After the evidence is presented at a criminal trial, both sides have the opportunity to make closing arguments. There are limits to what the State can say to a jury, and in theory it is erroneous when the State cheats and makes improper closing arguments. However, in Texas our historically ultra-authoritarian appellate courts are largely unwilling to hold prosecutors accountable for trial conduct, so don’t count on your conviction being overturned for improper closing arguments.

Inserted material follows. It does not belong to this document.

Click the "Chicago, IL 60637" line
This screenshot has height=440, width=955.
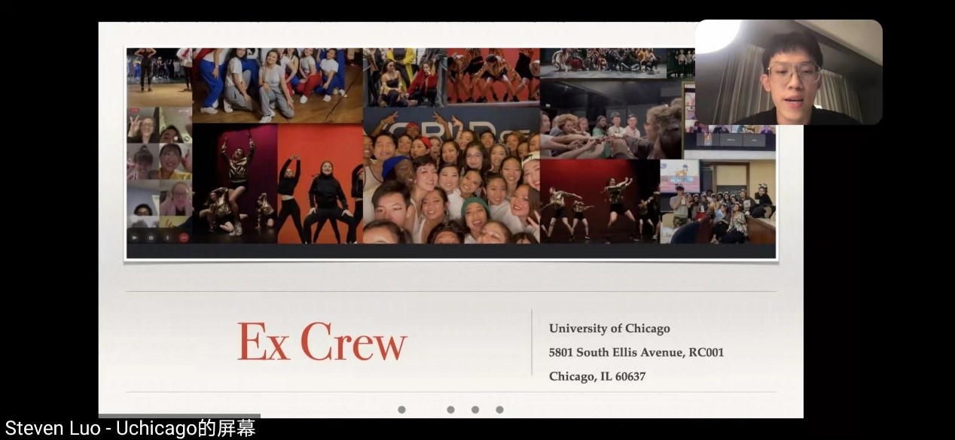coord(596,376)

Defendant’s Failure To Testify At Trial
A prosecutor’s comment on a defendant’s failure to testify violates both the federal and state constitutions as well as Texas statutory law. Randolph v. State, 353 S.W.3d 887, 891 (Tex. Crim. App. 2011); see also U.S. CONST. amends. V, XIV; TEX. CONST. art. I, § 10; TEX. CODE CRIM. PROC. ANN. art. 38.08; Griffin v. California, 380 U.S. 609, 615 (1965). The implication that the State’s comment referred to a defendant’s failure to testify, however, must be “a clear and necessary one.” Randolph, 353 S.W.3d at 891. Indirect or implied allusions, or language that might be construed as such, do not constitute a violation. Id. A prosecutor’s argument amounts to a comment on a defendant’s failure to testify only if the prosecutor manifestly intends the comment to be, or the comment is of such character that a typical jury would naturally and necessarily take it to be, a comment on the defendant’s failure to testify. Wead v. State, 129 S.W.3d 126, 130 (Tex. Crim. App. 2004). A defendant has a separate privilege not to testify at either the guilt or punishment phases of a trial. Randolph, 353 S.W.3d at 891.